Exactly as written, retype the lines that run from the line holding "Viewport: 827px width, 568px height." through the end of the records below. Do not include pictures.

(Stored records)
◆ ◆ ◆

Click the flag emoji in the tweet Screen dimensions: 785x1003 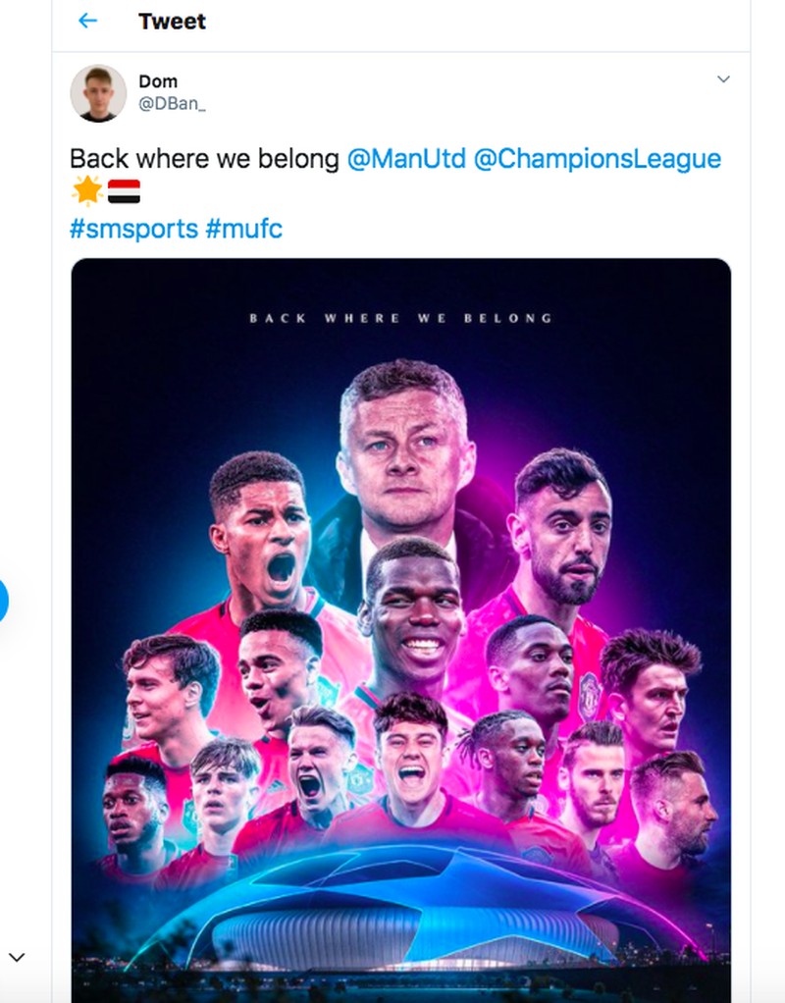point(124,191)
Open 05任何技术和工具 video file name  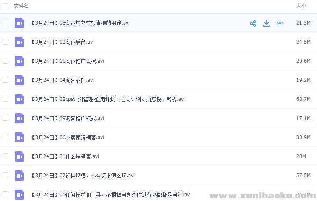111,195
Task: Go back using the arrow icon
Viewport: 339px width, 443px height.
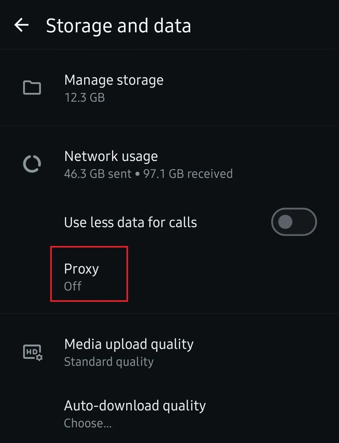Action: coord(21,25)
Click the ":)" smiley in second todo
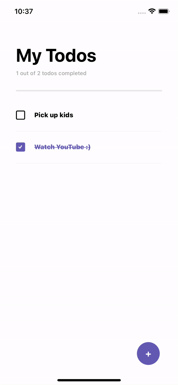 (x=88, y=147)
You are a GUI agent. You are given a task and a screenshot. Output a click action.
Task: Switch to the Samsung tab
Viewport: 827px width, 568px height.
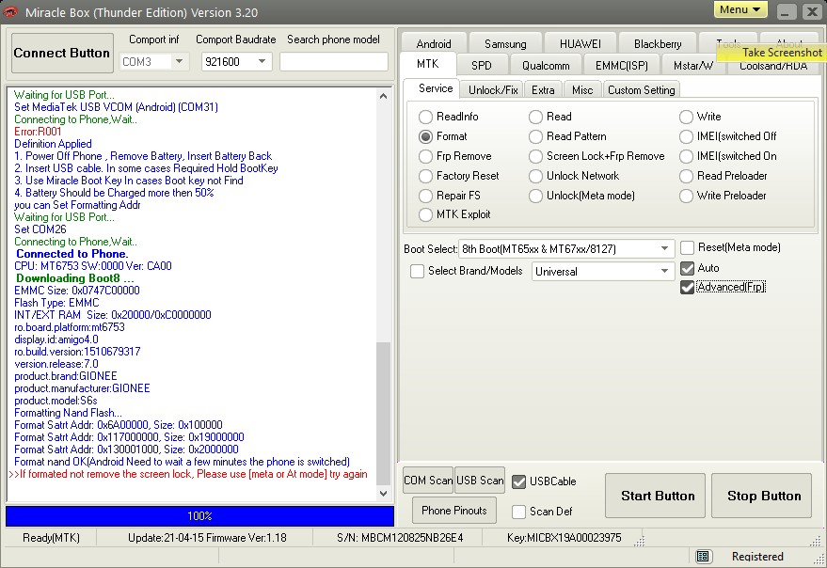tap(505, 44)
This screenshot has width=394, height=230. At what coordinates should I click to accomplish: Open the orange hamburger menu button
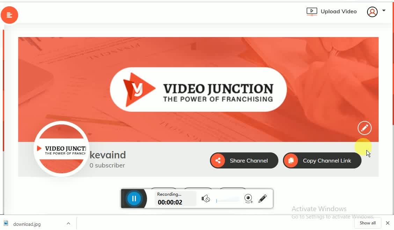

◆ ◆ ◆

:: ANSWER BOX ::
Viewport: 827px width, 568px height.
tap(505, 44)
This screenshot has width=394, height=230. At what coordinates should I click to accomplish: Open the orange hamburger menu button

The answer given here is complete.